En l’absence d’une éducation ambitieuse, adaptée et régulière, les comportements problématiques se perpétuent, contraignant les jeunes filles à adopter des stratégies d’évitement : selon les dernières études du HCE, plus de 2 jeunes filles sur 3 affirment que, lorsqu’elles sont sifflées ou insultées, elles fuient. La même proportion renonce à s’habiller comme elle le souhaite. Plus d’1 sur 2 renonce également à prendre les transports en commun seule.
L’école entretient et amplifie les stéréotypes de sexe
C’est enfin le système éducatif lui-même qui renforce les comportements sexués, puisque, dès leur entrée à l’école, les jeunes élèves font face à des représentations genrées qui favorisent l’internalisation des normes, à travers notamment les manuels scolaires et les supports pédagogiques qui échouent à fournir une représentation réaliste : ainsi, moins de 10% des textes présentés ont été rédigés par des femmes, et une femme représentée dans une fonction professionnelle au statut ou au prestige supérieur ne représente qu’à peine plus d’1% des illustrations étudiées. Ces représentations biaisées ne sont pas sans conséquence sur la répartition encore très sexuée et très défavorable aux femmes des orientations professionnelles au lycée.
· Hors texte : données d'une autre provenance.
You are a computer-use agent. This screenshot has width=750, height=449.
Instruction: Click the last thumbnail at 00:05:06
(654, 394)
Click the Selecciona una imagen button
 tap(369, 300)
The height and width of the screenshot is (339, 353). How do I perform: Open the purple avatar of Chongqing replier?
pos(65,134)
L’absence de rôle model féminin, ajouté à une orientation genrée dès le plus jeune âge et l’ambiance souvent machiste qui règne dans les filières à dominance masculine découragent souvent les filles dans leurs perspectives de carrière. En filière générale, les filles sont en effet sous-représentées dans toutes les matières scientifiques, hormis la SVT, tendance qui semble se renforcer avec la dernière réforme du lycée de 2019. Cette polarisation se cristallise encore pour les enseignements de spécialité «numérique et sciences informatiques» (14 % de filles) ou « sciences de l’ingénieur » (13 % de filles). Ces tendances se retrouvent dans les projections de carrière des jeunes filles une fois entrées dans l’enseignement supérieur et la recherche (ESR). Elles composent 55 % de l’ESR, mais ne sont que 28 % d’élèves ingénieures, et constituent 16 % des effectifs des classes en spécialité informatique. Cette ségrégation du marché professionnel d’avenir est particulièrement alarmante et appelle une correction d’urgence.
5 pistes proposées par le HCE :
1) Garantir la tenue des enseignements obligatoires à la sexualité, prévus par la loi.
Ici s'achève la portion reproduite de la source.